В тот вечер Телени превзошел самого себя в игре на рояле; и, когда дамы перестали махать крошечными платками и забрасывать его цветами, он незаметно ускользнул от толпы поздравляющих его почитателей и пришел ко мне; я ждал его в коляске у дверей театра; мы отправились к нему домой. Ту ночь я провел с ним; это не была ночь спокойного сна, это была ночь пьянящего блаженства.
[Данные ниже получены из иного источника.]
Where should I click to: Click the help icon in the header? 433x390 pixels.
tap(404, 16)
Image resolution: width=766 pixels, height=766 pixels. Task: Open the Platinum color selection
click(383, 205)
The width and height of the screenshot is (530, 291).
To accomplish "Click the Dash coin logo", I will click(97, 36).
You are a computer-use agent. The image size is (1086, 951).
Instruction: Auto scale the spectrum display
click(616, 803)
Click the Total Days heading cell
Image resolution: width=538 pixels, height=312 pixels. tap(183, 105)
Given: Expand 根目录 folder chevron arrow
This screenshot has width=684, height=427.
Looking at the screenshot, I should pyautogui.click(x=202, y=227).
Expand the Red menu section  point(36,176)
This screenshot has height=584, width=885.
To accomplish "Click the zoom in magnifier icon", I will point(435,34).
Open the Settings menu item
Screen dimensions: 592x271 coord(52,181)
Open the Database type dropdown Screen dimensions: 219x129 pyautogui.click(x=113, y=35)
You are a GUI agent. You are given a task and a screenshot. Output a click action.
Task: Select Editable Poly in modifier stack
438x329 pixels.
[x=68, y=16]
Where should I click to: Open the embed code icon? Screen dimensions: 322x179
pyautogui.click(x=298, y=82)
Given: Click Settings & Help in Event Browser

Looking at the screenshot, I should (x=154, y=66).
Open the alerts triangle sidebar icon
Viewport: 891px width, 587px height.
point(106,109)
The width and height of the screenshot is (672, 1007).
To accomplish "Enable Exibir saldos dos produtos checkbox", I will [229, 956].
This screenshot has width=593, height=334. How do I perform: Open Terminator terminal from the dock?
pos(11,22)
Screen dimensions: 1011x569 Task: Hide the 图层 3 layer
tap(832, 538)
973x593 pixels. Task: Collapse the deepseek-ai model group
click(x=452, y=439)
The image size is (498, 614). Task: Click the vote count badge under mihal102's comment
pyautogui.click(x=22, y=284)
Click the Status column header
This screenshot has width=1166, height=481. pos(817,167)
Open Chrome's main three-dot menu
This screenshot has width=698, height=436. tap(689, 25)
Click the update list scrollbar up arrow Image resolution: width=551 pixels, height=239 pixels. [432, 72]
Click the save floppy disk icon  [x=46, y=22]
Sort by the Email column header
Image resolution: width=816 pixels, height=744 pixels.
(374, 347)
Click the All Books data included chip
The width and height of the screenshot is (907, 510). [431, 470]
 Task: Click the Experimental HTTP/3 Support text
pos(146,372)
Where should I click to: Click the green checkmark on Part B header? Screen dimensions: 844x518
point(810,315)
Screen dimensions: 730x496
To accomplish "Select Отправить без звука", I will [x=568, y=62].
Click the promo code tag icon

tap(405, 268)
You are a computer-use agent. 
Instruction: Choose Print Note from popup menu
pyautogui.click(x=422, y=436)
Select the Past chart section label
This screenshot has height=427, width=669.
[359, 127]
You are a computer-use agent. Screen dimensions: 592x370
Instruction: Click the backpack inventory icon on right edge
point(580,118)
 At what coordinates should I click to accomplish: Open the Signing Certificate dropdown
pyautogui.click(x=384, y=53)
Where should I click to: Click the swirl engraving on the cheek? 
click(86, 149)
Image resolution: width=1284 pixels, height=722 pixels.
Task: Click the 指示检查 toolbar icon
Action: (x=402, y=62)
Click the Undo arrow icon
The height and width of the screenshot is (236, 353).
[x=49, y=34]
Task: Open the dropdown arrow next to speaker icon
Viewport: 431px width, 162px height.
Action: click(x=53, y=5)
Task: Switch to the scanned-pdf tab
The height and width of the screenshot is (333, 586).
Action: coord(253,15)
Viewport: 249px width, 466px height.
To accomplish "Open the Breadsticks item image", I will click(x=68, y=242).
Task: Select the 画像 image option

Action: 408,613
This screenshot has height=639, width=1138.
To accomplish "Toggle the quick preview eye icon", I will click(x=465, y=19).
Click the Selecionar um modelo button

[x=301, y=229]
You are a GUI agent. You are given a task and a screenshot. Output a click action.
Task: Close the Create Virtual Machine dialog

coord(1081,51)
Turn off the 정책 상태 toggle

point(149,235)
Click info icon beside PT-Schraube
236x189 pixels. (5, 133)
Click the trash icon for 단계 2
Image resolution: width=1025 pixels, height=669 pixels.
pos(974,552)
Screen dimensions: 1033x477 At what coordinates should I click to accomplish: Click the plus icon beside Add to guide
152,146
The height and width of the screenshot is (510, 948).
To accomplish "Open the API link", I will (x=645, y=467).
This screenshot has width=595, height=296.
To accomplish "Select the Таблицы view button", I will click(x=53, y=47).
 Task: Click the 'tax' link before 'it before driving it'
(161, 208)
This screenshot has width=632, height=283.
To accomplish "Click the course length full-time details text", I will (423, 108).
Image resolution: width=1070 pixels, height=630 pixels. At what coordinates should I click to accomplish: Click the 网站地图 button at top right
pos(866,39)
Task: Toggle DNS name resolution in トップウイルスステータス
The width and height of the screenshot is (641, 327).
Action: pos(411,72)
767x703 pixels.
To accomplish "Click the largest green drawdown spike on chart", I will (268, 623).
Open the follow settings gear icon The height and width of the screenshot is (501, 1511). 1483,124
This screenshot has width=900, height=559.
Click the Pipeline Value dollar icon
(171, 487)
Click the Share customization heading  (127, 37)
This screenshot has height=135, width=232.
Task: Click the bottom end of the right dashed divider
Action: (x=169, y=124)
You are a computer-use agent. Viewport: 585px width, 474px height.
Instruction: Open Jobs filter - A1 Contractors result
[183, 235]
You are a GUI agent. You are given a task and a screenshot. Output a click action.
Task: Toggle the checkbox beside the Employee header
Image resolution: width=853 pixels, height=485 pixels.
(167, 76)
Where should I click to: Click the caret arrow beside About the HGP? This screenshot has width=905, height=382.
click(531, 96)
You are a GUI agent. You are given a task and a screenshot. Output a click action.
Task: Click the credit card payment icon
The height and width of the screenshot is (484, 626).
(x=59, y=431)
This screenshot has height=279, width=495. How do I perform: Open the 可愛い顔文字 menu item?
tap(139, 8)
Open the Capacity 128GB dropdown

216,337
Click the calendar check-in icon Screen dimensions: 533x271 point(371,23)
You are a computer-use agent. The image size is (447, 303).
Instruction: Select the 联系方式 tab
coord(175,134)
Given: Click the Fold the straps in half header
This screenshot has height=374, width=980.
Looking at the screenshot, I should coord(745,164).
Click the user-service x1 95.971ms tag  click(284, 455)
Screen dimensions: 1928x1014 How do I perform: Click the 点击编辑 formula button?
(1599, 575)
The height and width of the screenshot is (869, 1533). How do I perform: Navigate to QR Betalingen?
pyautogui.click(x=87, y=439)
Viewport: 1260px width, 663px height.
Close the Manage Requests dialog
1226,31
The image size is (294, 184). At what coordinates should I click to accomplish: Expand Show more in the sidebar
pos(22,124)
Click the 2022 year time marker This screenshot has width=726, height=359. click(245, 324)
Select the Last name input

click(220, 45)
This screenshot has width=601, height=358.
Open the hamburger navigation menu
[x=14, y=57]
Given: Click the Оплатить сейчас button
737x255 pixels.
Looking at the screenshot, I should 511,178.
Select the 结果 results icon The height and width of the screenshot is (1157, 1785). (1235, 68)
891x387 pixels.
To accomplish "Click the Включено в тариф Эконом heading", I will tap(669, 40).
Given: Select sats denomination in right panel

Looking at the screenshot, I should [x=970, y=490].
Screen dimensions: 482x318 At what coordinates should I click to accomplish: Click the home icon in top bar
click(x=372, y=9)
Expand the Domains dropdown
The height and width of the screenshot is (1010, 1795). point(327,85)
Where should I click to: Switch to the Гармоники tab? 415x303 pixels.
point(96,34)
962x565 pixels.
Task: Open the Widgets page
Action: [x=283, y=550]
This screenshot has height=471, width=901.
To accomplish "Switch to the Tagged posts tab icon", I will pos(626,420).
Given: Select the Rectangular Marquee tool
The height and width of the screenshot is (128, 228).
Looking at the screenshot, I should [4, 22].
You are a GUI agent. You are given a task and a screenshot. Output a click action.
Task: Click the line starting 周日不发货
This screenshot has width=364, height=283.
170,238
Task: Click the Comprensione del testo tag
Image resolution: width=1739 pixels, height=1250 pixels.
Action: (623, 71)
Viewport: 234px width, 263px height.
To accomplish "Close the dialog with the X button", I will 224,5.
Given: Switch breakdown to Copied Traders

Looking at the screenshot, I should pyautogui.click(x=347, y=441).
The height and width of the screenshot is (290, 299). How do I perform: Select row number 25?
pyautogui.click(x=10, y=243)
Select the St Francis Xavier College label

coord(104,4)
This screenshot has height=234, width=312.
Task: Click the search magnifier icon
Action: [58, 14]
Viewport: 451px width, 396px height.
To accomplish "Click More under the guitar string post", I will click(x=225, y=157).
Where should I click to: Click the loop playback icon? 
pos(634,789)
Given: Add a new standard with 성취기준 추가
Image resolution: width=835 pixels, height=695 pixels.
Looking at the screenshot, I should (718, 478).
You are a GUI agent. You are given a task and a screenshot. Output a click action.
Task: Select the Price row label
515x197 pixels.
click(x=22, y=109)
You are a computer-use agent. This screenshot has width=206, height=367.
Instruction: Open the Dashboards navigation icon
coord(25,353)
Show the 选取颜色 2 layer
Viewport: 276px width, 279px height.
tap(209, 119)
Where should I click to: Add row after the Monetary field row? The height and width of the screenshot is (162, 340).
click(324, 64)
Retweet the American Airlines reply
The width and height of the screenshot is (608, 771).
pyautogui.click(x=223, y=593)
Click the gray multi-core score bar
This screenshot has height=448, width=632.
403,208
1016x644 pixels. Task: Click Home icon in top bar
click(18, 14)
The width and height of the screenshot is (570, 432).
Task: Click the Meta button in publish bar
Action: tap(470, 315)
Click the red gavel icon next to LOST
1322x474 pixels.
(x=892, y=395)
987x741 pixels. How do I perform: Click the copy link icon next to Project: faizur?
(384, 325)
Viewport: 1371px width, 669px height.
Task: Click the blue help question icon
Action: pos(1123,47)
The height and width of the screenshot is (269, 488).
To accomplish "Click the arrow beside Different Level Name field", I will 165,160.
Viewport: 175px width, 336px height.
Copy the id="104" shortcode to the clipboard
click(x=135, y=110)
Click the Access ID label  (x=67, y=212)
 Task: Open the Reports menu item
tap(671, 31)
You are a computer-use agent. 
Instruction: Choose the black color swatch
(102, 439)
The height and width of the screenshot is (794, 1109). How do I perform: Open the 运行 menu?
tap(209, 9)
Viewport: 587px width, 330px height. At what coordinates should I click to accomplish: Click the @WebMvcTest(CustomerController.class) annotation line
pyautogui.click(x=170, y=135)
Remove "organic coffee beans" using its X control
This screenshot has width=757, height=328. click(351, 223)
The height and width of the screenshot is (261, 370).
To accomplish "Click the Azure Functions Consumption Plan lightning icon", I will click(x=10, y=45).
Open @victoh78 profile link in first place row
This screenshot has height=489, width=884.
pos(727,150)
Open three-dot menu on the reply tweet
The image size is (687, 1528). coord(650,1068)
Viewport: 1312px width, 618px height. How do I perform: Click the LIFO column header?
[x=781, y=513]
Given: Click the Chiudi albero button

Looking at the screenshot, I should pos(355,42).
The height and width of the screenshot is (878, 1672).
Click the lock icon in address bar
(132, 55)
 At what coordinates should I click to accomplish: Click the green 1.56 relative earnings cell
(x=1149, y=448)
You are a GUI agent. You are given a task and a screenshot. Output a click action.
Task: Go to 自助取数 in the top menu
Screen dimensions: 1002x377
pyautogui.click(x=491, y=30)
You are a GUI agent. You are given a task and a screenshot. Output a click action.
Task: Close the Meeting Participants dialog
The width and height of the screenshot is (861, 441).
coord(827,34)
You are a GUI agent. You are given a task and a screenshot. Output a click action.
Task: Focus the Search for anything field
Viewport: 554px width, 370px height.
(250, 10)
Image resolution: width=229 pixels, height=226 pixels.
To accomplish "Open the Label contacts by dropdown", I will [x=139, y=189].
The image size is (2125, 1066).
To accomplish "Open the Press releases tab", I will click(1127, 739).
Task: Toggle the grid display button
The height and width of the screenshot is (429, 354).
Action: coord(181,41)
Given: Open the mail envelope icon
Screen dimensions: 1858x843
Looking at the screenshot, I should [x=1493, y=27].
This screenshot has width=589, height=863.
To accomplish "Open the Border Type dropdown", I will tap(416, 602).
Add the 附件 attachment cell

Мы как верные жрецы греческого бога совершили семь обильных возлияний Приапу, ибо семь — мистическое, каббалистическое, счастливое число; и утром с трудом оторвались друг от друга, клянясь в вечной любви и верности. Но, увы, разве есть что-то постоянное в этом вечно меняющемся мире, кроме разве что вечного сна в вечную ночь.
— А что же ваша мать?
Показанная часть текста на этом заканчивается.